Thursday, August 31, 2017

No App for Pedagogy

So, you’re back in the swing of things in class.  Routines and procedures have been communicated and your class is rolling right along.  Now it is time to take a breath and think about how you can go about incorporating technology in more meaningful ways.  Here are a few tips that can help make sure the technology is truly enhancing the learning for your students.

It is important to remember that your goals for what students should be doing in your content area is not the goal - the goal remains focused on the learning objective of your lesson.  That being said, appropriately placed technology in a lesson can highlight the learning in new ways, making it more interesting or accessible for students.

Often times, looking at the wording of the standard, indicator, or learning objective can be a great approach to choosing the appropriate technologies for student work.  Take a look at the following example:


The following is a South Carolina College and Career Ready standard for math in grade 6.

6.EEI.7 Write and solve one-step linear equations in one variable involving nonnegative rational numbers for real-world and mathematical situations.

Let’s assume that students can write the equations and now the class is working on solving the equations for real world situations.  

A teacher could choose a website like IXL where students can input answers and get immediate feedback from the site about where they may be stumbling - additionally the website does include some skill-building reminders for students.

Material:

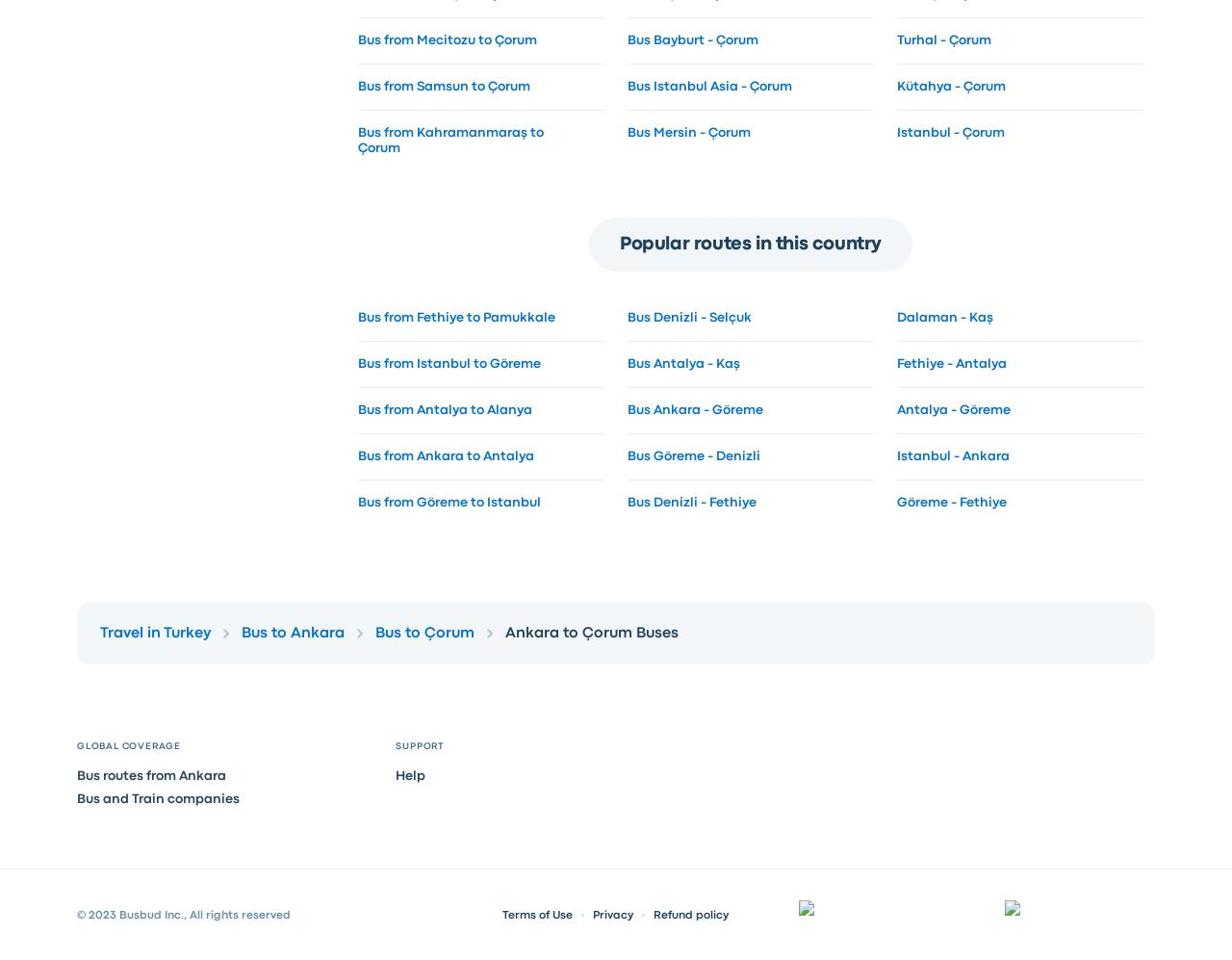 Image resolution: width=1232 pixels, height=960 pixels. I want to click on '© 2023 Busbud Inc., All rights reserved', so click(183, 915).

Required actions:
1. List each item whose wording the blog post on classroom technology recommends looking at when choosing technologies for student work.
2. Carry on writing the blog post on classroom technology, starting right after its last sentence.

Answers below:
1.
- Standard
- Indicator
- Learning objective

2.
With a little more planning, however, teachers can choose to have the students use technology in a less passive way that allows the teacher to have a deeper glimpse into what the students know and where intervention must take place. First we must pull out that students need to write and solve math equations from the real world.  So, building off those key terms...

What if teachers provided kids with a choice of real world examples that relate to linear equations as the first slide in a group of Google slides presentations?  Students could choose which example interests them the most and then fill subsequent slides with the steps for solving the linear equation.  This would allow teachers to see exactly where in their computation mistakes are made (if they are made) and engage the student in technology creation rather than consumption.  Students could then use a tool like WeVideo to narrate how the equation was solved and a small video library of tutorial videos could be build for the members of the class, school, or community.  Additionally, this shift in how the technology is being used allows students to practice literacy skills as they write their script for solving the problem and practice speaking clearly as they record their narration.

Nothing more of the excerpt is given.